▸ Material provided:
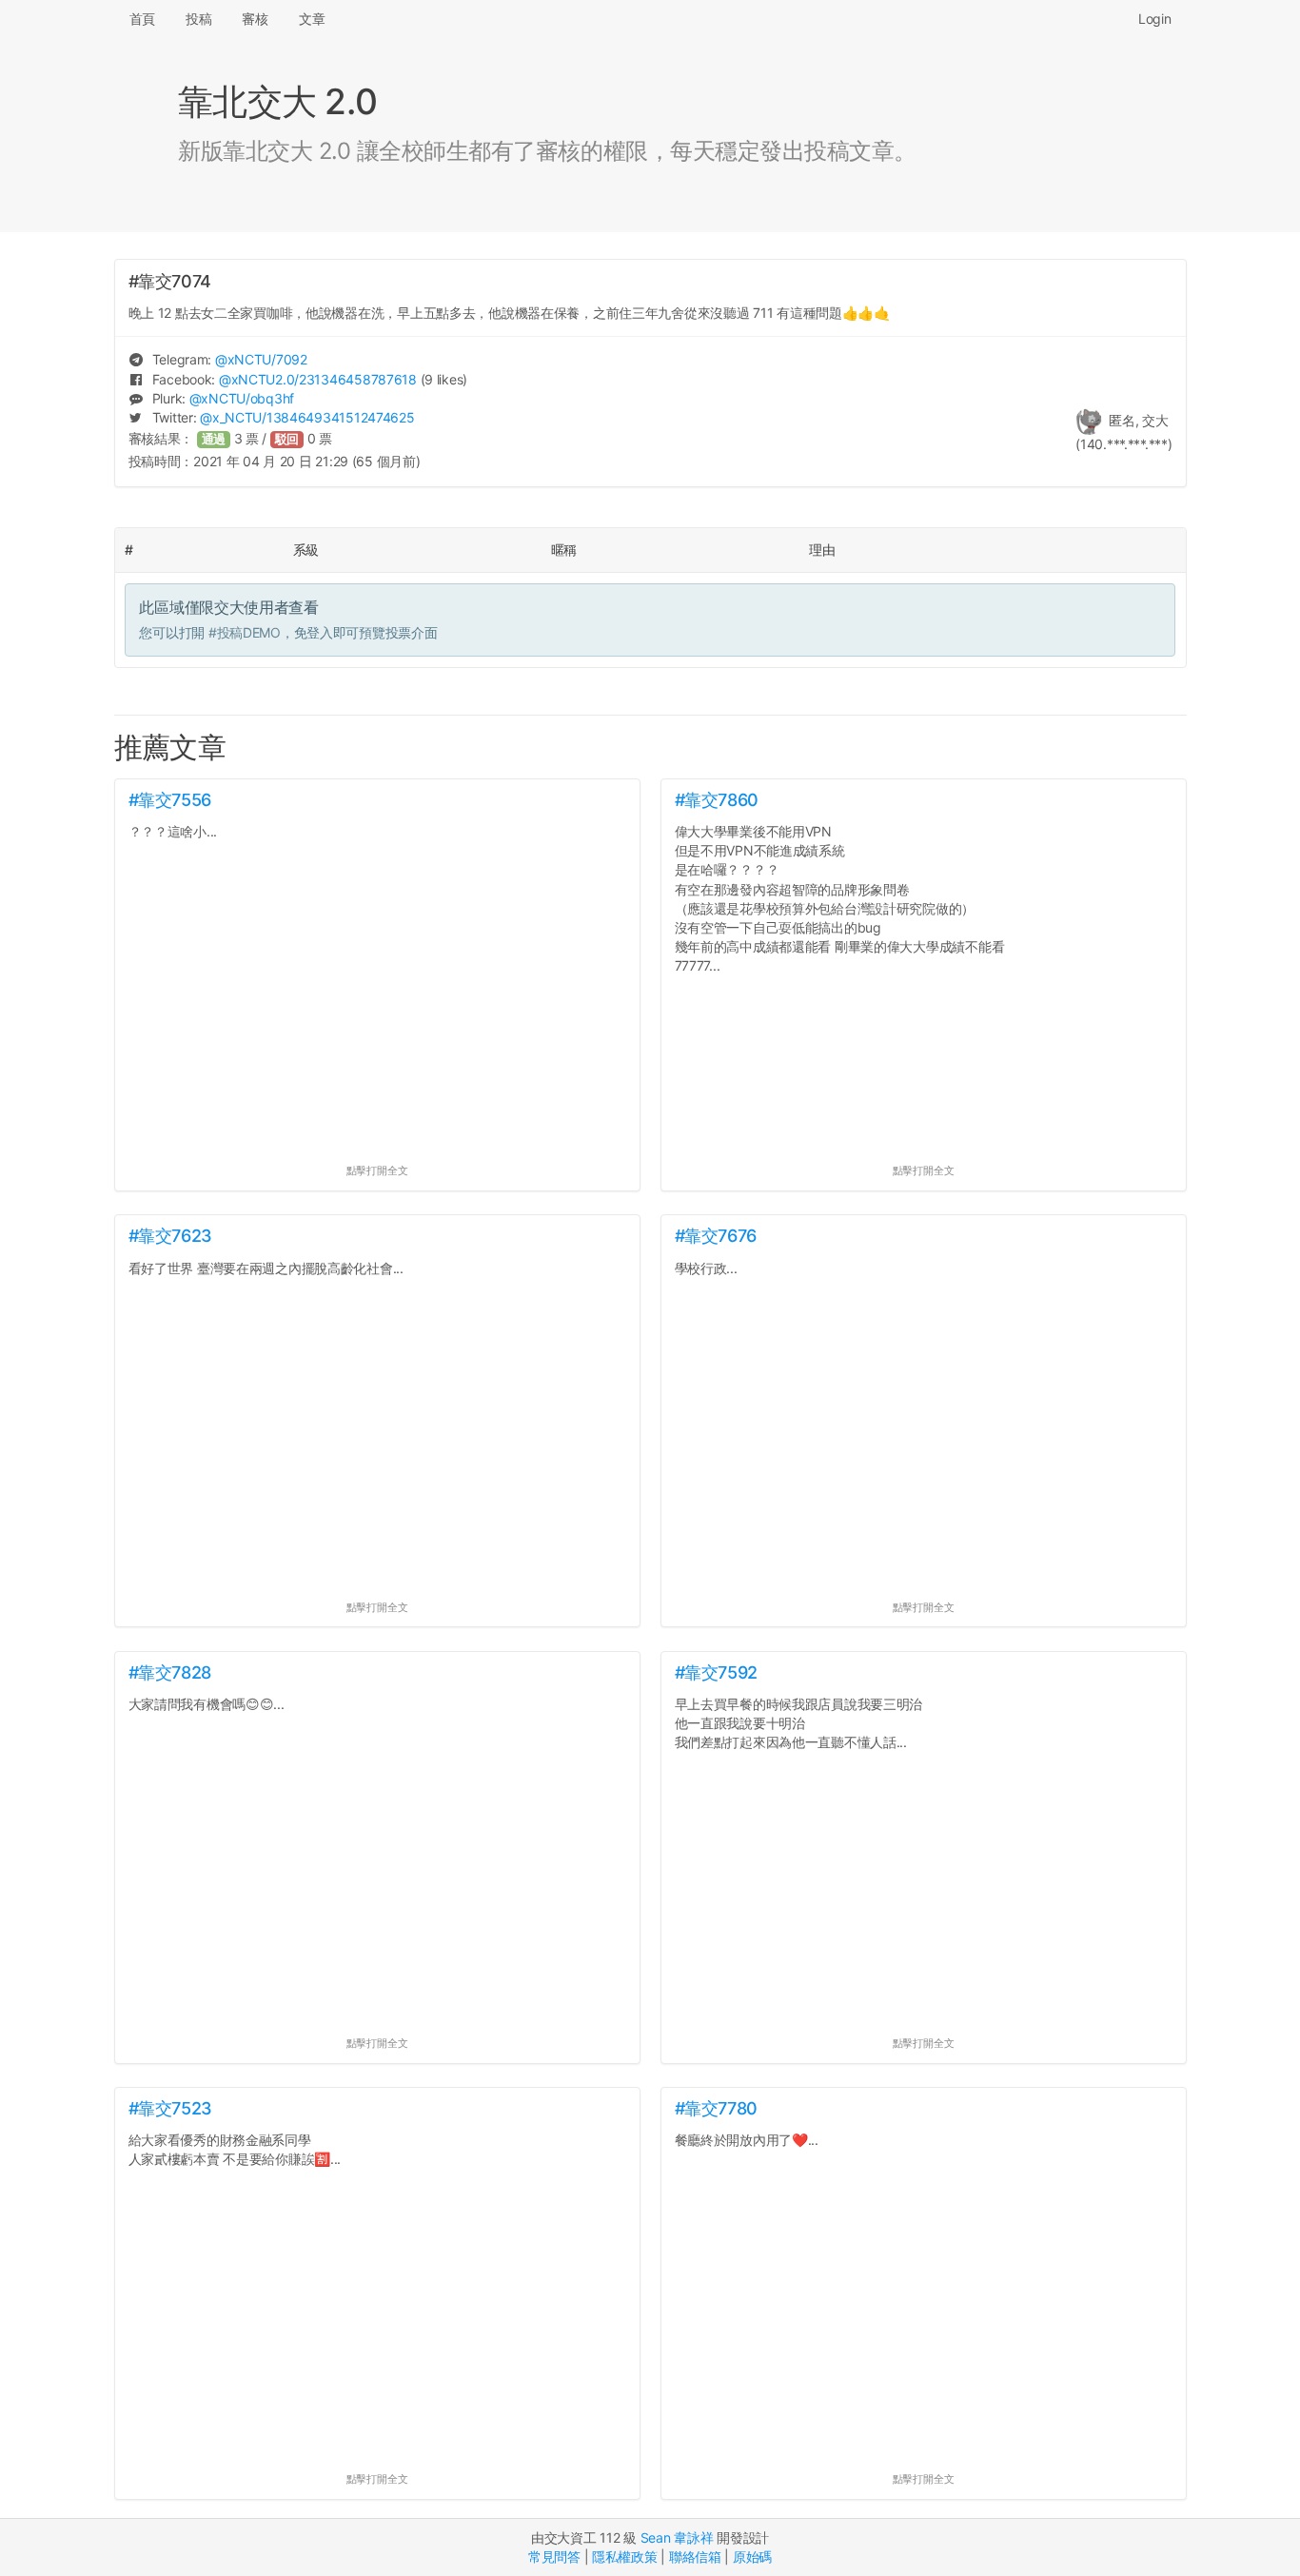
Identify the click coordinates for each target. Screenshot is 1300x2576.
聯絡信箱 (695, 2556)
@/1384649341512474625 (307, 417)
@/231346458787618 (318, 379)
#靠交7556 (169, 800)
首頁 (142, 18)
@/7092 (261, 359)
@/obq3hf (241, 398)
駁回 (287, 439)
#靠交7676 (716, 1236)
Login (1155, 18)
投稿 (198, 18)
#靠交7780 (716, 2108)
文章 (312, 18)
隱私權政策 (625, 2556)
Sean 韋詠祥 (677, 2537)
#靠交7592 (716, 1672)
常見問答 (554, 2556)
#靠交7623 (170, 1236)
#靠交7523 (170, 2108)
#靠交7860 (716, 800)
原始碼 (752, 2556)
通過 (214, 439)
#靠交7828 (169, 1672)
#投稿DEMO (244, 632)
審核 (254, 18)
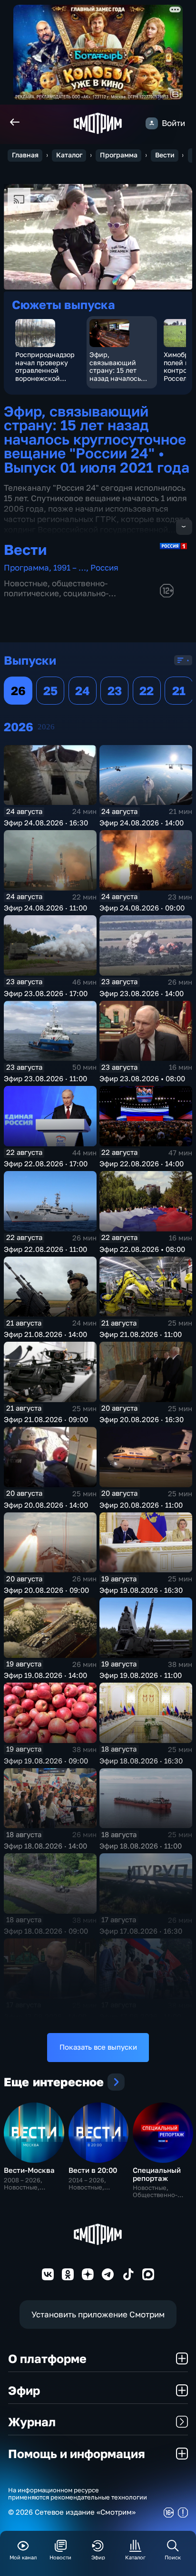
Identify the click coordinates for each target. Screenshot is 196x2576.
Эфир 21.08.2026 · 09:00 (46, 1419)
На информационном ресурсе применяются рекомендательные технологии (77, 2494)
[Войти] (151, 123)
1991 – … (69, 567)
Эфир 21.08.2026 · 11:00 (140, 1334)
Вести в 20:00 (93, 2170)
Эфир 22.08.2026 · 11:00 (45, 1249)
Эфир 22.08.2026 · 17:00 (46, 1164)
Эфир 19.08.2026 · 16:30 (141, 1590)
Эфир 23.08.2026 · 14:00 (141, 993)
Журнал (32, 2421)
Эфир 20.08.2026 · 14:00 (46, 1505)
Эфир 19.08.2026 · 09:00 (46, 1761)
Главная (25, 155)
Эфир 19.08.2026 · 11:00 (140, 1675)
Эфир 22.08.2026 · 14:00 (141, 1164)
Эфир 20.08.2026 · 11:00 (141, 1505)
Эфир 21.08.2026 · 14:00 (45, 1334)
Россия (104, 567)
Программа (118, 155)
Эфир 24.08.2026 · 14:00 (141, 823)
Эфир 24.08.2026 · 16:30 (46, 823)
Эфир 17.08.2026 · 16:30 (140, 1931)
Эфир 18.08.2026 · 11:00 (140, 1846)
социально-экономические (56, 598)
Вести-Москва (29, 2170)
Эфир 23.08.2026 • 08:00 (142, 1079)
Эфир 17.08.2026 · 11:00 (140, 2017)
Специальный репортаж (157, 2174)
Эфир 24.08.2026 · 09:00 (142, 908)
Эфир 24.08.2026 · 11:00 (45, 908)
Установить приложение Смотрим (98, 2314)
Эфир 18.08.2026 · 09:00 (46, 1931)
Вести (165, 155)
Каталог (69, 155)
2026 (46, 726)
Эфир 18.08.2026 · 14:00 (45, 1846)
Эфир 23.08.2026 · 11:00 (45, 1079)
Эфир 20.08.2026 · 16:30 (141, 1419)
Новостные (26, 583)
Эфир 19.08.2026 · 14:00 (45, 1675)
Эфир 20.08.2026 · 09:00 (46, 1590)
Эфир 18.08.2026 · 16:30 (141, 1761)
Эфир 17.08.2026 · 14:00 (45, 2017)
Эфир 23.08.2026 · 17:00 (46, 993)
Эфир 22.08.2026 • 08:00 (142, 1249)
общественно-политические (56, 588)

▸ Directions: Without the pictures, return the listing above from its first line through the line that has "通過 (214, 439)".

▸ Exercise result:
Identify the click coordinates for each target. Screenshot is 1300x2576.
聯絡信箱 (695, 2556)
@/1384649341512474625 (307, 417)
@/231346458787618 (318, 379)
#靠交7556 (169, 800)
首頁 (142, 18)
@/7092 (261, 359)
@/obq3hf (241, 398)
駁回 (287, 439)
#靠交7676 (716, 1236)
Login (1155, 18)
投稿 (198, 18)
#靠交7780 (716, 2108)
文章 (312, 18)
隱私權政策 (625, 2556)
Sean 韋詠祥 (677, 2537)
#靠交7592 (716, 1672)
常見問答 (554, 2556)
#靠交7623 (170, 1236)
#靠交7523 (170, 2108)
#靠交7860 (716, 800)
原始碼 (752, 2556)
通過 (214, 439)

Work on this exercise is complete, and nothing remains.